Spalancai le braccia davanti al cielo, al mare, alla brezza, al lucore soffuso, al rumoreggiare dell’acqua contro gli scogli e sentì ogni fibra del mio corpo fremere. Sorrisi, prendendo un corposo respiro e socchiusi gli occhi, proprio mentre il cielo partoriva, la luna allargava le sue cosce di latte e riversava le stelle giù, giù, verso la linea dell’orizzonte.
Caddero.
Le stelle caddero di colpo, come in una danza tribale, come se dopo aver sfiorato la vetta del cielo non avessero altro da fare che tuffarsi rocambolescamente in basso. Si lasciarono cadere come una cascata scrosciante, fino a riversarsi oltre l’orlo del mondo e nel blu scuro del mare.
Piovvero.
Piovvero su di me, compiendo i loro giri, i loro volteggi. Piovvero mentre esprimevo, finalmente, il mio desiderio, fissando intensamente il foglio su cui avevo tracciato un disegno, un volto di donna tra la spuma del mare. «Fa’ che sia...»

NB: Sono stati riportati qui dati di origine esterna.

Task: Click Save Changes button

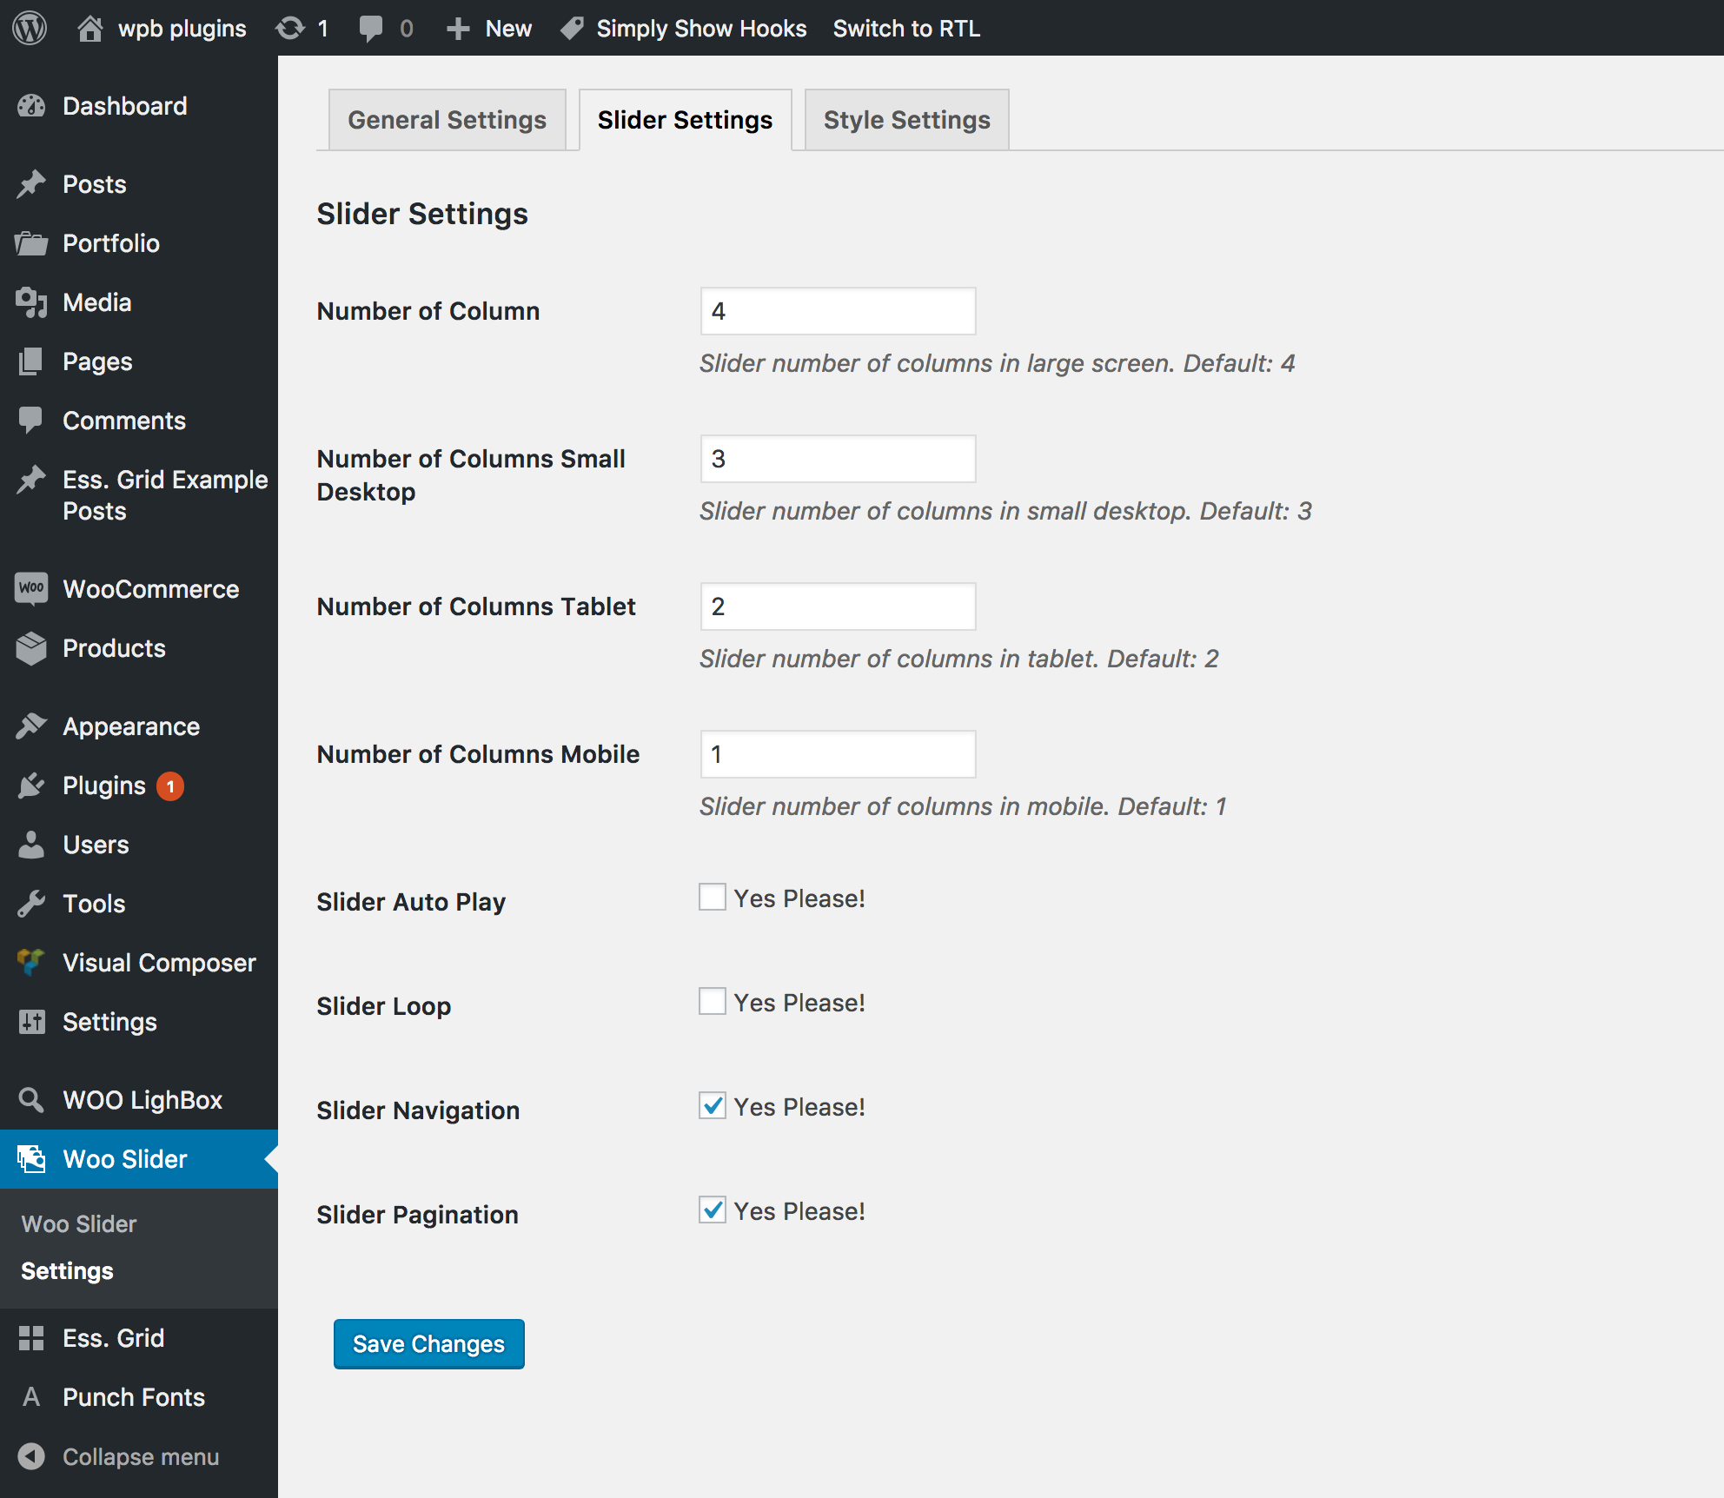Action: click(425, 1344)
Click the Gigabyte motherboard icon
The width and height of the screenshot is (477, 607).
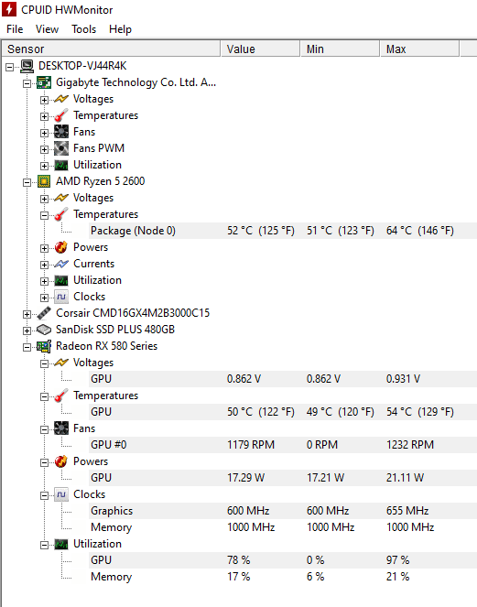[x=44, y=82]
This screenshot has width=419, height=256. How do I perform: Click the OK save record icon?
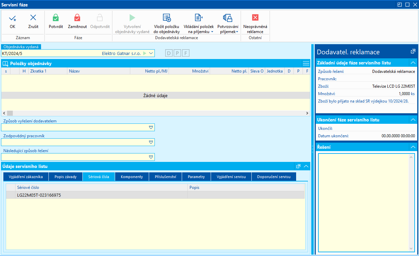[x=12, y=18]
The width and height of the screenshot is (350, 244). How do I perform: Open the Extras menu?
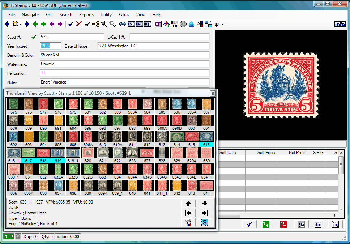click(124, 15)
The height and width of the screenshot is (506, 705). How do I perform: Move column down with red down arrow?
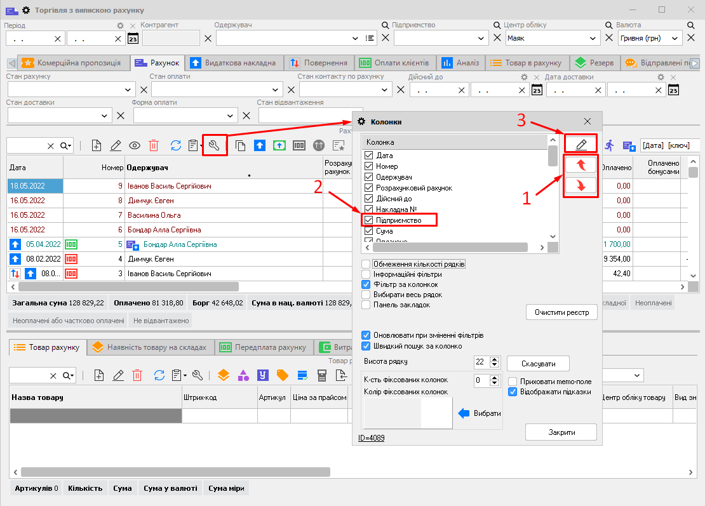(581, 185)
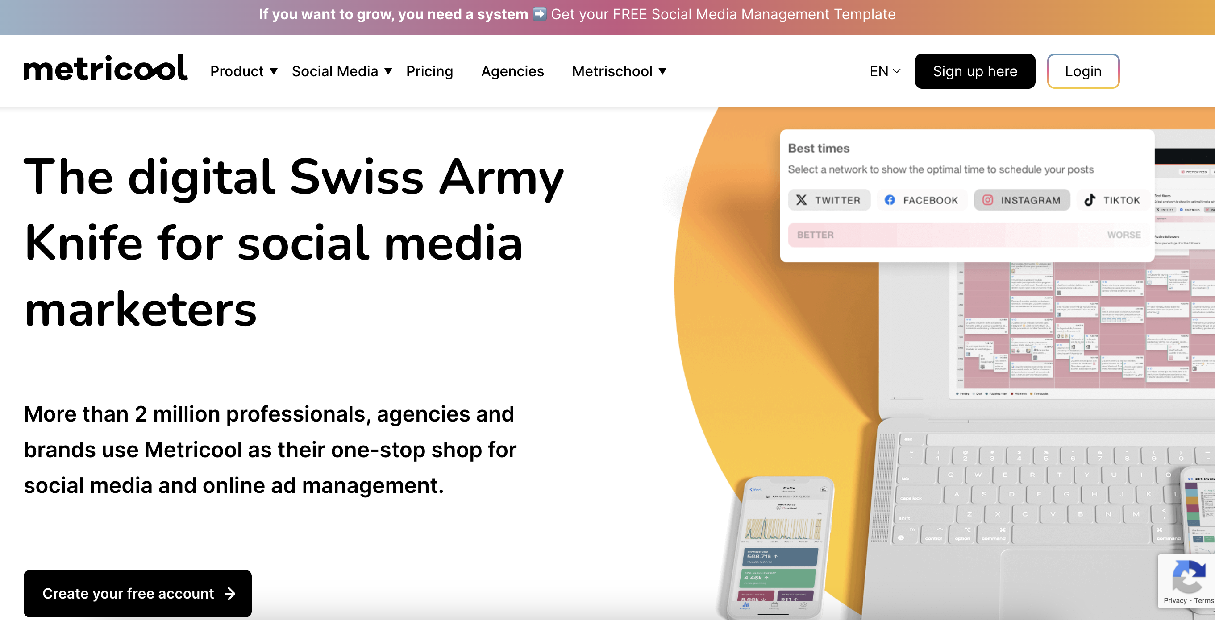The image size is (1215, 620).
Task: Click arrow icon in Create account button
Action: 230,593
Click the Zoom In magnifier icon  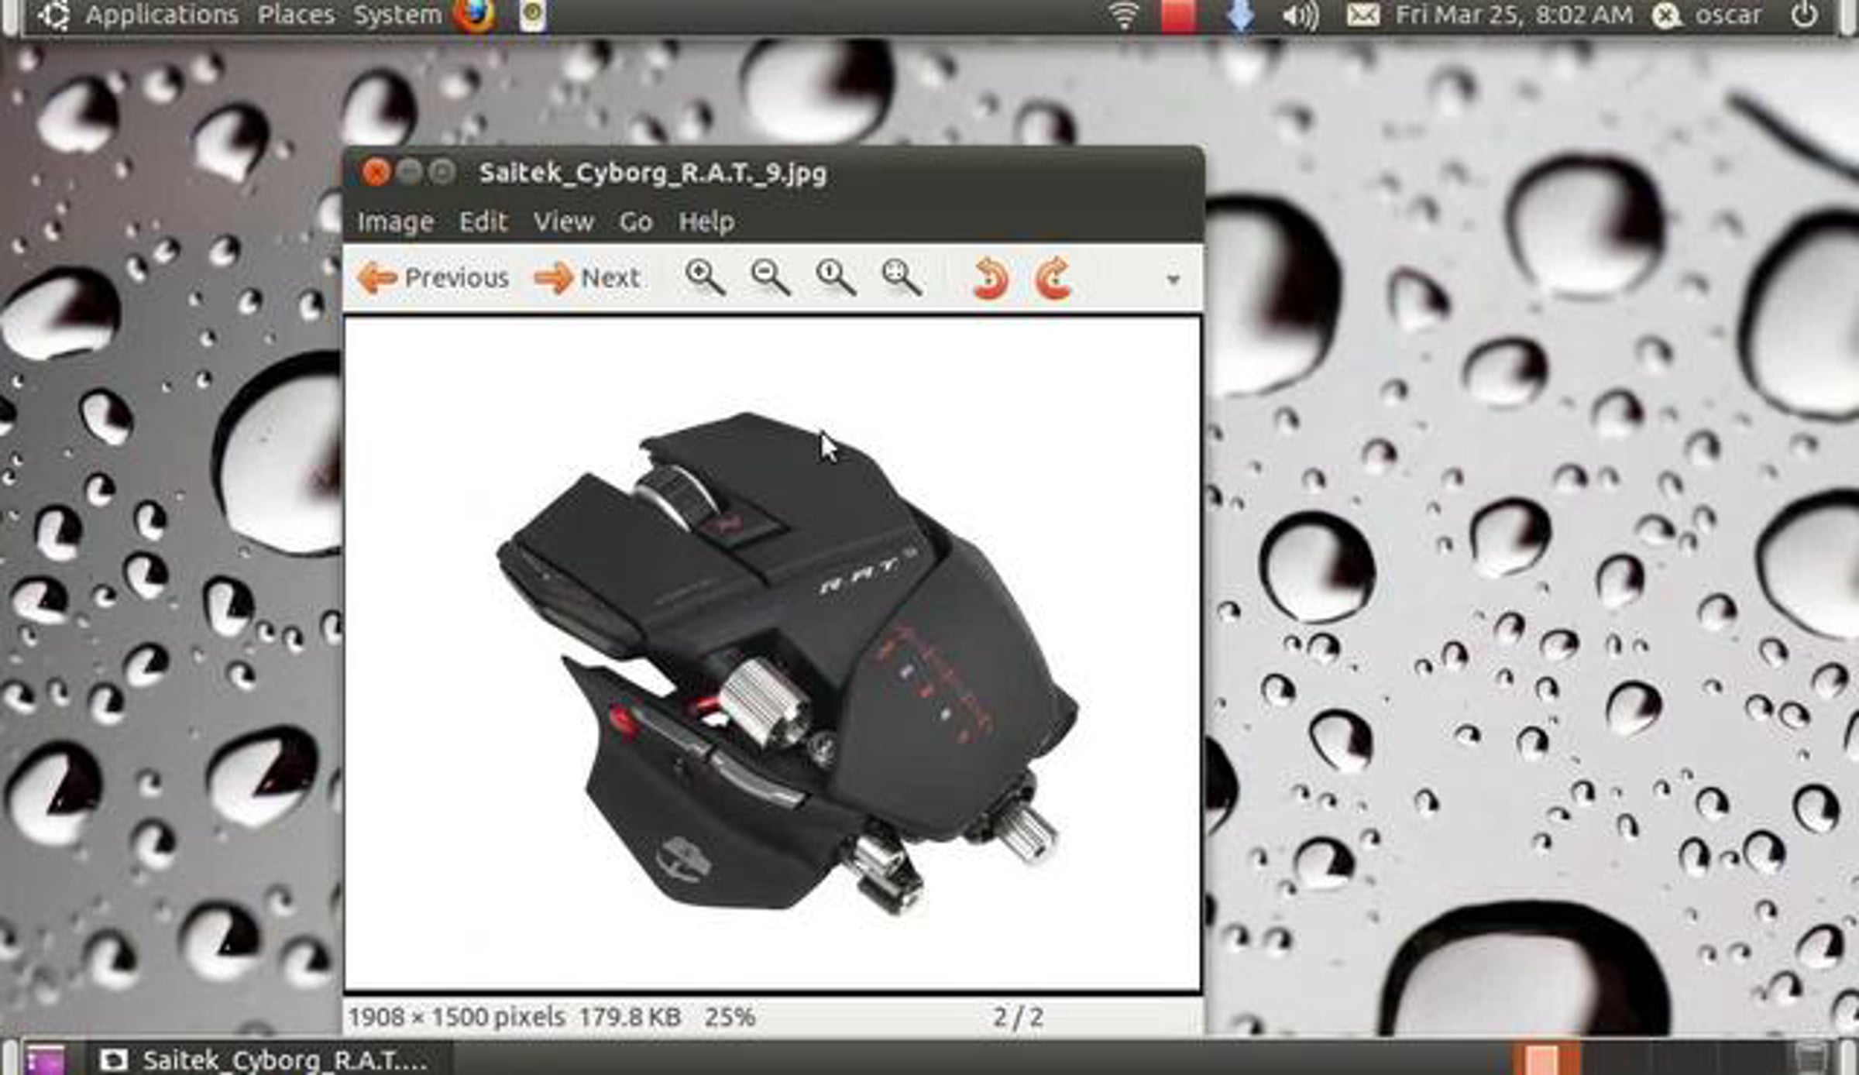pos(704,276)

La notte divenne una festa di stelle cadenti che allagarono l’oscurità, la vestirono del loro splendore. Cadevano e cadevano e io stesso caddi, come se una mano mi avesse afferrato dall’acqua e mi trascinasse in basso, tra le onde. Caddi, lasciando dietro di me la passerella di legno scricchiolante e il chiacchiericcio del porticciolo.